Wounded Titans by Max Lerner

Wounded Titans by Max Lerner

Author:Max Lerner
Language: eng
Format: epub
ISBN: eBook ISBN: 9781628727685
Publisher: Arcade Publishing
Published: 2017-02-21T16:00:00+00:00


The brief months as vice president were a relief from Truman’s close to a decade of hard work, as senator, but also an anticlimax. Truman managed a large correspondence and visitors’ schedule in his old Senate office and spent some time in the new ceremonial vice president’s office, and presided over the Senate when he had to. He performed a chore for FDR in pushing through his payoff nomination of Wallace as secretary of commerce against a resisting and hostile Senate, casting the vote that broke the tie. But otherwise the president, absorbed with his arrivals and departures, with the breaking and re-forming of nations, with a European war drawing toward seeming victory and another waiting to be ended by a dangerous assault on Japan, and with his own rapidly dying body and mind, had no time for talking with a vice president whose existence he and his little ruling group scarcely acknowledged.

Writing some forty years later one cannot fail to be struck by two almost staggering realities about Truman as vice president. One is how utterly he was ignored by the inner FDR circle who must have known that, sooner or later, they would have to be working under a man they had allowed to be preternaturally cut away from them. The second is how isolated Truman was in fact from the great shaping world events that would soon form his universe, how trivial by comparison were the daily routines he concerned himself with, how much in fact the war and peace being shaped were one man’s war and peace, which even the most powerful senators over whom the vice president presided had almost nothing to do with, and little real notion of. If ever the image of Plato’s cave fitted a group of men, it was Truman and the senators whose working day he opened and closed, who saw not the realities of the world outside but the distorted shadows they cast on the walls of the cave of illusions that enclosed them.

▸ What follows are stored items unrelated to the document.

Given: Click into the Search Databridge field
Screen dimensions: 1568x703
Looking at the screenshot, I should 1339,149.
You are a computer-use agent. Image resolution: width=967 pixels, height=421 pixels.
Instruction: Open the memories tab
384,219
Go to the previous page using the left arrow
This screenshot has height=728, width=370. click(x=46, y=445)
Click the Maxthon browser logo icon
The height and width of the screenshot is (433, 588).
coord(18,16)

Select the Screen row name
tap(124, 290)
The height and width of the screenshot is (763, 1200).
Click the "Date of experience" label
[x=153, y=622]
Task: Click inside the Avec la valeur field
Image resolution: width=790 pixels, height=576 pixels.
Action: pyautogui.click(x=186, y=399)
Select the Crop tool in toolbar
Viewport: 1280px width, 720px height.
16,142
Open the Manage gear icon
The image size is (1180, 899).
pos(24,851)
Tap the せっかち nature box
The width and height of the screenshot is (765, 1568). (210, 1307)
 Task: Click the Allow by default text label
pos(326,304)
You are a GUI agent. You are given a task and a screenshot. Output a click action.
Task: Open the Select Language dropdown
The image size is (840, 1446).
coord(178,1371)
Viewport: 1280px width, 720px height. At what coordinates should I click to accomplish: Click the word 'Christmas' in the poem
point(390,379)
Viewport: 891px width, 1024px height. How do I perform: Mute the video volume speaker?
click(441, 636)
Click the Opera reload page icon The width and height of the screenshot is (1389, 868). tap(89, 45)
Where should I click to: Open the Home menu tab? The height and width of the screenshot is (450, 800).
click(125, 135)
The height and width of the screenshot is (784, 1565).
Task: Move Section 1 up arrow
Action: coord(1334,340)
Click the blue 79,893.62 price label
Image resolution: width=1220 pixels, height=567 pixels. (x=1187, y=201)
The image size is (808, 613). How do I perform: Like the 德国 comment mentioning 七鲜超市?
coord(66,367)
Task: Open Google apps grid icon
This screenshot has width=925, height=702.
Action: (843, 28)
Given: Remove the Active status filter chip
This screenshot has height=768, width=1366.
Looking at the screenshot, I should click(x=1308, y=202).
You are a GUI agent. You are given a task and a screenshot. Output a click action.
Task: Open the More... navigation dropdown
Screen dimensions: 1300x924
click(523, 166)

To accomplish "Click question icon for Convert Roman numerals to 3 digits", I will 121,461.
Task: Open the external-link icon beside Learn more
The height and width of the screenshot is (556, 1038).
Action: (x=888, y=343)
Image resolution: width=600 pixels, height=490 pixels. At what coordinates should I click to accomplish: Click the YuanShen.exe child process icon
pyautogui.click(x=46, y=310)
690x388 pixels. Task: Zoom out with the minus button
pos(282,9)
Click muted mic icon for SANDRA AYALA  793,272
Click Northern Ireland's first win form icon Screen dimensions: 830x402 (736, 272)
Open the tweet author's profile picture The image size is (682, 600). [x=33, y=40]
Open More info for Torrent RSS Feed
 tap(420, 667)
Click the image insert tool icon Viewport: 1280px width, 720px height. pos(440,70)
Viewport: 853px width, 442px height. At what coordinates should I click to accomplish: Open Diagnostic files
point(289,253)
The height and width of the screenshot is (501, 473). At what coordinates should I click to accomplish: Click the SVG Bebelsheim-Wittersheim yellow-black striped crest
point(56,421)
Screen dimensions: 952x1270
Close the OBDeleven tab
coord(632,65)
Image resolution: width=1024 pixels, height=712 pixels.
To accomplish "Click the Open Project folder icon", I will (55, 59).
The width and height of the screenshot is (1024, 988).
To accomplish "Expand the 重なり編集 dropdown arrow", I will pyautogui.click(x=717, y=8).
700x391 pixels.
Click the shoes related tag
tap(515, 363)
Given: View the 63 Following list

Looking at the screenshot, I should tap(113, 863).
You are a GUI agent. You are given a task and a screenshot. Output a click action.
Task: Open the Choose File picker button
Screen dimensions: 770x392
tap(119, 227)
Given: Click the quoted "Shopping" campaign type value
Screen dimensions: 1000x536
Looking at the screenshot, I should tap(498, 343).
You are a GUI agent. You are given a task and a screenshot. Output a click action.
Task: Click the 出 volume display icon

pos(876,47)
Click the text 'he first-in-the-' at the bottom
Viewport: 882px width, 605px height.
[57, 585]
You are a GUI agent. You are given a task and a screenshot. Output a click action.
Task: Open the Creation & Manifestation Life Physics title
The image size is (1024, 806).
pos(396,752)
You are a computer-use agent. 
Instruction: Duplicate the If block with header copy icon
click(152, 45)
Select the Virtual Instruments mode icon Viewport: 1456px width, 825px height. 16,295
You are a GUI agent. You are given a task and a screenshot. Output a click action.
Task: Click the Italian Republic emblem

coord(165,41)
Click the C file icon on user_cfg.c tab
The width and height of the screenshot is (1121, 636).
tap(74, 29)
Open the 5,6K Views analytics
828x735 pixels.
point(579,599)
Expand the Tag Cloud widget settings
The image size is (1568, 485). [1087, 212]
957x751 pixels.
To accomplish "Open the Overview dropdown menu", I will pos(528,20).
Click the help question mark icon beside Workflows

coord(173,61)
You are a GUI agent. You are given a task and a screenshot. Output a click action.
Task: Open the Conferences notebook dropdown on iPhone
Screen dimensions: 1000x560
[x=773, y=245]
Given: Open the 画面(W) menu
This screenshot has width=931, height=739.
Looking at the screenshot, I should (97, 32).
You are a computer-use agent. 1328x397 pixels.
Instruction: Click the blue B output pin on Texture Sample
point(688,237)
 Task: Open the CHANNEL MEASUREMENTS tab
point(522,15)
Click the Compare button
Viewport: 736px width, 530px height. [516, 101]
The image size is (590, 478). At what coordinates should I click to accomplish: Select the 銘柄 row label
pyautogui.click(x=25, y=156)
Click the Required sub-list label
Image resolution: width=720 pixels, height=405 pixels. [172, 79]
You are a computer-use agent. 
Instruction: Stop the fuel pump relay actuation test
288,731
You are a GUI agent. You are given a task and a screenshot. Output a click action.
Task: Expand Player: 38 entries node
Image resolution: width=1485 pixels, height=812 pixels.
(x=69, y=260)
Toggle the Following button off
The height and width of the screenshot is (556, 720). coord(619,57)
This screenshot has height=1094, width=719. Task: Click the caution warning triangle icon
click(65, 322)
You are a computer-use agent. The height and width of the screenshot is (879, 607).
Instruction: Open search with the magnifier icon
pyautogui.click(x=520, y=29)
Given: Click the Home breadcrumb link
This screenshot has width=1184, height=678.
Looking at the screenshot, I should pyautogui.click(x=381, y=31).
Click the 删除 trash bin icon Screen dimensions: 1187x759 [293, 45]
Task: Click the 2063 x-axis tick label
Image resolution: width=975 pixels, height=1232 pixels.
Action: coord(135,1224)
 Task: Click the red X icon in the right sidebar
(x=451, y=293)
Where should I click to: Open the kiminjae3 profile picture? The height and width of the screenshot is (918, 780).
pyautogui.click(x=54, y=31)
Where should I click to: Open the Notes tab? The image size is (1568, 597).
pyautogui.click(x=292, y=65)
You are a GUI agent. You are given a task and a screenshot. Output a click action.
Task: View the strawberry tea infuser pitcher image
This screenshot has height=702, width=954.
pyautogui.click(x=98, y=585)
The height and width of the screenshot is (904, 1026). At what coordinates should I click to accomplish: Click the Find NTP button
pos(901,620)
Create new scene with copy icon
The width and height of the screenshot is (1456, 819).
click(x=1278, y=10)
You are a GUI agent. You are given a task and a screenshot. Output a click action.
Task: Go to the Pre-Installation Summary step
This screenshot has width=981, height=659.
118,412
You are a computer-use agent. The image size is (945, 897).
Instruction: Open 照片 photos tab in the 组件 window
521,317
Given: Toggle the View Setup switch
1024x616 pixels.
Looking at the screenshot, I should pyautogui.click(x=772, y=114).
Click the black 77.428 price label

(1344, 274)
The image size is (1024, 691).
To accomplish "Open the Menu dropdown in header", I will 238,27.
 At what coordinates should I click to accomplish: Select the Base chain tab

Just as strange, however, is the fact that Truman made little effort to become more familiar with the outlines of the wider world he would probably soon have to deal with. He was the man who had boned up on the life of every colleague when he first came to the Senate, yet the same man was now spending his time on routine mail and visiting firemen when he knew he might at any moment be hurled into a maelstrom.

That he did know it is clear. He recalled FDR’s pallor at lunch, how he slurred his words, how his hand shook when he held the cream pitcher. On the night of the election victory, at the Hotel Muehlebach, in Kansas City, he had talked at length about the presidency with a close friend. And walking past the White House with another, he admitted he knew he would probably be living in it.

Why then his passivity, and why his evident surprise when he heard of FDR’s death? The fact was that Truman was a present-minded man who avoided probing the future.